Among the records below, count the lines where "yellow" occurs, and report that total alone.

Stored data entries
▽
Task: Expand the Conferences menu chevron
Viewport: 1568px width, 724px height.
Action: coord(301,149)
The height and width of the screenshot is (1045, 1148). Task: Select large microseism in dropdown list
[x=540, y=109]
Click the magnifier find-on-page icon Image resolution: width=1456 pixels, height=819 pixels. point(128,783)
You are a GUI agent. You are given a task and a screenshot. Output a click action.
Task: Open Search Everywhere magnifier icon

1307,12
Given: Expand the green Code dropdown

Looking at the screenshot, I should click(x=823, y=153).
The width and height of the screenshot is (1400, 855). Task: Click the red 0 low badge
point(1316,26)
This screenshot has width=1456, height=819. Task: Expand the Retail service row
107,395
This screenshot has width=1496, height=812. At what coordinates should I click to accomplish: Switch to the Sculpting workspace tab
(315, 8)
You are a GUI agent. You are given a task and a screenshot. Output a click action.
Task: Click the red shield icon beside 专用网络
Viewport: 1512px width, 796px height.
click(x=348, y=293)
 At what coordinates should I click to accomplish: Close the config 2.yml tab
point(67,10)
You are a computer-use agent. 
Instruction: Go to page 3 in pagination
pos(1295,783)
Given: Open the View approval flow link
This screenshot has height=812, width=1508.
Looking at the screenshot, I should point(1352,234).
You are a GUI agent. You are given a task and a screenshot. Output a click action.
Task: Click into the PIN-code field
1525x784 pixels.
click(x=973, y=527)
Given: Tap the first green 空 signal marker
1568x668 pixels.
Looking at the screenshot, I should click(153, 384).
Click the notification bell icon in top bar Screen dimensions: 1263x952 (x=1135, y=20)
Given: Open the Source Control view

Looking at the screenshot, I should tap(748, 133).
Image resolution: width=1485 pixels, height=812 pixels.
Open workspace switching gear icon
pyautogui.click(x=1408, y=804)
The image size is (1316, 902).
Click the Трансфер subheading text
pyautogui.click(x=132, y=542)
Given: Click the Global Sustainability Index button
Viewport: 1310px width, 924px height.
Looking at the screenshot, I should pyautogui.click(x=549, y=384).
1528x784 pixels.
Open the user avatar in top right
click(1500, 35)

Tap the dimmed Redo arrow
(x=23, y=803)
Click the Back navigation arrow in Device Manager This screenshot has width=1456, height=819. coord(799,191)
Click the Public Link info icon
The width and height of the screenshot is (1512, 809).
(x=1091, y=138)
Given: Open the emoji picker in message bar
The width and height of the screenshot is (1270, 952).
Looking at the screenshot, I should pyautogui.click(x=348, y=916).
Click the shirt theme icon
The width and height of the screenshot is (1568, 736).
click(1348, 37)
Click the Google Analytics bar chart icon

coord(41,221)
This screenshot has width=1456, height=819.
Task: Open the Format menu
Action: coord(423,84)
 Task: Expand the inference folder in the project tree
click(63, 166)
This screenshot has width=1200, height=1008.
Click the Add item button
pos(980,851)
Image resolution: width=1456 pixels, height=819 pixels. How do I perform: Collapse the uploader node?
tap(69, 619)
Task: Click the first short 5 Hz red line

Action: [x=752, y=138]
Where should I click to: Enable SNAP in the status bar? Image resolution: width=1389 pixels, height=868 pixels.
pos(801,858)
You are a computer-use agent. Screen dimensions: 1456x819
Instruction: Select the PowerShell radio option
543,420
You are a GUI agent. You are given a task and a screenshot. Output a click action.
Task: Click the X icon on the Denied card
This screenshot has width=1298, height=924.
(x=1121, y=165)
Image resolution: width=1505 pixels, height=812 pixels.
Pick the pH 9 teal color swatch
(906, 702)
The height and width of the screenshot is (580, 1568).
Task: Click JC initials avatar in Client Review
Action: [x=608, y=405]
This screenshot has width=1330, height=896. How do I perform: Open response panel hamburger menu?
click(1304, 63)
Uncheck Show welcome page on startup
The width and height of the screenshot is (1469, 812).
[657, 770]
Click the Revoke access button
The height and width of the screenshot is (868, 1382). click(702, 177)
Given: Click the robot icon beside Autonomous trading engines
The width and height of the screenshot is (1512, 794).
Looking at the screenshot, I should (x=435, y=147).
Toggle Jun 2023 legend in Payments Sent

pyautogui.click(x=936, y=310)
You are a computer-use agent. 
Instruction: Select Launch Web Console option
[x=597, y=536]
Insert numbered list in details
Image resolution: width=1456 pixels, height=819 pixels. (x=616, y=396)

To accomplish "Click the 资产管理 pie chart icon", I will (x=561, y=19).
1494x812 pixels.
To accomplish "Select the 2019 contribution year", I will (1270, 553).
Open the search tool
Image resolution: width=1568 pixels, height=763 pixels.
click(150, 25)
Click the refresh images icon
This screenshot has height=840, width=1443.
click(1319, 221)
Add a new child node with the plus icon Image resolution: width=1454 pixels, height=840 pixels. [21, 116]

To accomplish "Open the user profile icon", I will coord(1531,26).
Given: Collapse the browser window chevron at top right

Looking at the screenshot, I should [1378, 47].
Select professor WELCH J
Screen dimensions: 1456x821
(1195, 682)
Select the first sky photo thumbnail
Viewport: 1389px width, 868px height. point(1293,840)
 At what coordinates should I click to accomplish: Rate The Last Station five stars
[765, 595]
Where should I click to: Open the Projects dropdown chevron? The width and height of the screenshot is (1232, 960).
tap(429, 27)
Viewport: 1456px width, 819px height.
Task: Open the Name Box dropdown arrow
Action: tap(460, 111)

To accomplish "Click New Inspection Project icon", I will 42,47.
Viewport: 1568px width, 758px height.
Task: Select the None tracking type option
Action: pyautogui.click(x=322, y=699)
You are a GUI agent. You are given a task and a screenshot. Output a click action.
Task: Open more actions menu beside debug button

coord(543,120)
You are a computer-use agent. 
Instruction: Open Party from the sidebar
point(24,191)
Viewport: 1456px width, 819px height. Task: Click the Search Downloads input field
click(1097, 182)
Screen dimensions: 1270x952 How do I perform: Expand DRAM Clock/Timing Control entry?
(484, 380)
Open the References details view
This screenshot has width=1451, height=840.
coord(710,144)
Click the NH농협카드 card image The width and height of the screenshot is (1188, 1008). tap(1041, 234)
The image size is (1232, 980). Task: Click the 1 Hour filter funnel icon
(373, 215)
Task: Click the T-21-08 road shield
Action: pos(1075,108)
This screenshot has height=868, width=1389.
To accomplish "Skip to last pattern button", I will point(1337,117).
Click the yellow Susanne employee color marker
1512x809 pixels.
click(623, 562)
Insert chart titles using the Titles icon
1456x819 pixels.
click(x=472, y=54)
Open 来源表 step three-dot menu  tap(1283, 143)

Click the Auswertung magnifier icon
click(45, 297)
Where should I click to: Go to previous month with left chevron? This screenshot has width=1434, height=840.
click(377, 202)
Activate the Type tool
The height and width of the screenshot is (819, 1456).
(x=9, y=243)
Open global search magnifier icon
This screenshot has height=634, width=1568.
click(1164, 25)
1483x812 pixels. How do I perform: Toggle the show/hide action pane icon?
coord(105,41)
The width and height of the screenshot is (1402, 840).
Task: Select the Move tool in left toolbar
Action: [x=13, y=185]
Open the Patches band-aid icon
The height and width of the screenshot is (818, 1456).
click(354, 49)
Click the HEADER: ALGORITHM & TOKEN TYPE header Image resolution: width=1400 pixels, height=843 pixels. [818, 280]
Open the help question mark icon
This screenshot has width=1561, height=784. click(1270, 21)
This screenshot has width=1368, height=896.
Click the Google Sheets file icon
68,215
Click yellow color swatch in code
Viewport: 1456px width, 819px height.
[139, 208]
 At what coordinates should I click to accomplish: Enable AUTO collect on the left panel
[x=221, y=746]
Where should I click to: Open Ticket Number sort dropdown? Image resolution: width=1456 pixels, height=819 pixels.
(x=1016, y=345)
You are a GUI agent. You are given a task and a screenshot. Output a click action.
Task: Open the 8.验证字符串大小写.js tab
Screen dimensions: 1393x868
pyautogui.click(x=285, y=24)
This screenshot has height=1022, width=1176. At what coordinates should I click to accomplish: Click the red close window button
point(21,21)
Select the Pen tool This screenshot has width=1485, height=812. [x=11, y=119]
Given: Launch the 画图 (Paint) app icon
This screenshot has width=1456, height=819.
△
## Response area
2